Drawing on examples and data collected from an ethnographic study of three large, acute NHS hospitals in the UK, Blue will show how everyday working arrangements, and hence patterns of total demand for energy and travel, depend on the socio-temporal organisation of hospital life.
Such an analysis shows that notoriously difficult to shift peaks in energy demand, peak times for congestions and mobility, and resource intensive and problematic hospital timings (such as time of discharge and waiting times) are, in part, the products of fixed combinations and sequences of activities constituted by the rhythms of everyday life, within and beyond the hospital.
This research explores new opportunities for unpicking, destabilising, and reconstituting the flexibility of such sequences and combinations of practices as a means of shaping demand for resources in large and complex institutions.
To conclude, Blue will reflect on how such an approach to examining the fixity and flexibility of institutional rhythms might be adopted at other sites for example, in considering how urban rhythms shape demand for energy and travel in cities.
He suggests that this approach has the potential for developing new ways of thinking about issues of adaptation, disruption, and demand reduction and for intervening in the making of future, sustainable or ‘smart’ cities.

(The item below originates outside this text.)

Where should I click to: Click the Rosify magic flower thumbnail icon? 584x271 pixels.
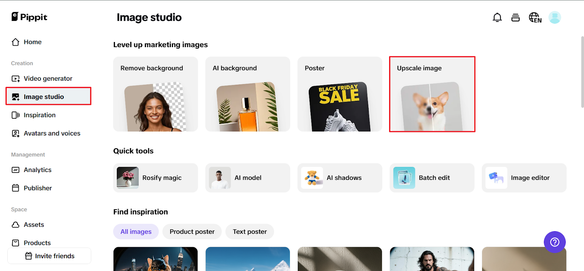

Stanley Blue is a lecturer and researcher at Lancaster University working in the Sociology Department and the DEMAND research centre. His research is concerned with the social routines and practices that make up everyday life drawing on ideas from theories of practice to explore how certain ways of living and consuming take hold, how they become re-produced and how they change. In particular, he focuses on the spatial and temporal qualities of patterns of doing, living and consuming that impact on environmental sustainability and public health.